- _Exercise requirements_: The answer should consist of all the records, copied exactly.

Dataset entries
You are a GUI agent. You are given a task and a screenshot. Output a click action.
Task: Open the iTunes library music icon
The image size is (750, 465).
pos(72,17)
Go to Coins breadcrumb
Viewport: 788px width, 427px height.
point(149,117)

- _Solution for this exercise_:
You are a GUI agent. You are given a task and a screenshot. Output a click action.
Task: Open the iTunes library music icon
The image size is (750, 465).
pos(72,17)
Go to Coins breadcrumb
Viewport: 788px width, 427px height.
point(149,117)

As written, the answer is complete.